**Source**
▼

# Unboxing Grizzly G0745 Micro Lathe



## JayNC (Feb 16, 2015)

I just got a Grizzly G0745, which is a micro lathe (and I know...not a mill). I just unboxed it.





Unboxing Video Click Here....

I'm going to CNC this lathe as my first project. I should wind up with a 4" diameter x 6" travel CNC lathe when I'm done. Some of the bits can be used down the road with my other CNC's I plan on building. Looks like I'm going to be learning Mach 3 

I'm 90% certain I'm going to get the Grizzly G8689 Mini MIll (SIeg X2 clone). THey have the best and largest presence in the US. Harbor Freights "Central Machinery" brand is in 2nd place...but I honestly think they have more equipment in the field. The CNC Fusion kit #2 fit's this model. 

Now...I'm scrounging old end mills and bits from work. Dumpster diving for stock to play with....

Cheers!

Jay


----------



## JayNC (Feb 16, 2015)

Here's the only pic I could find of one with CNC mods...sold on an Asian sales site (not Alibaba).

▲

**Material to process**
▼

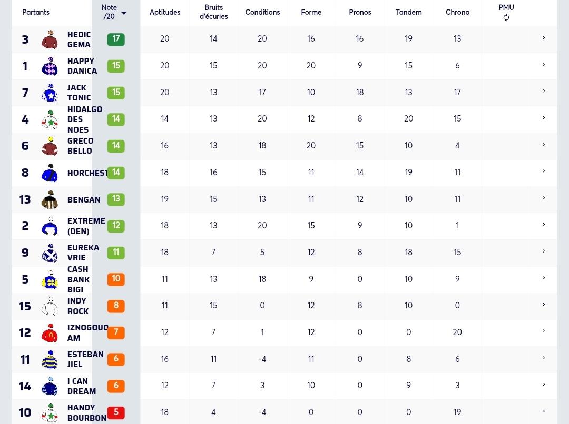Click Esteban Jiel's striped silk icon
The height and width of the screenshot is (424, 569).
(x=50, y=359)
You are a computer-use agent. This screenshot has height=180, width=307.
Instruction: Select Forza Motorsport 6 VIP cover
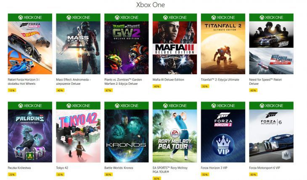pos(271,136)
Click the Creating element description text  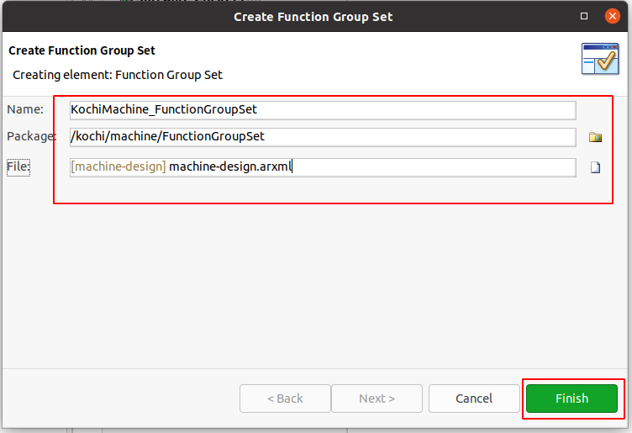point(118,75)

▲

**Stated problem A**
In the lathe unboxing thread, what size CNC lathe does JayNC expect to end up with once the project is done?
**Stated problem B**
Pull out every line of the records that contains the string "screenshot".

**Full response A**
A 4" diameter x 6" travel CNC lathe.

**Full response B**
The height and width of the screenshot is (424, 569).
You are a computer-use agent. This screenshot has height=180, width=307.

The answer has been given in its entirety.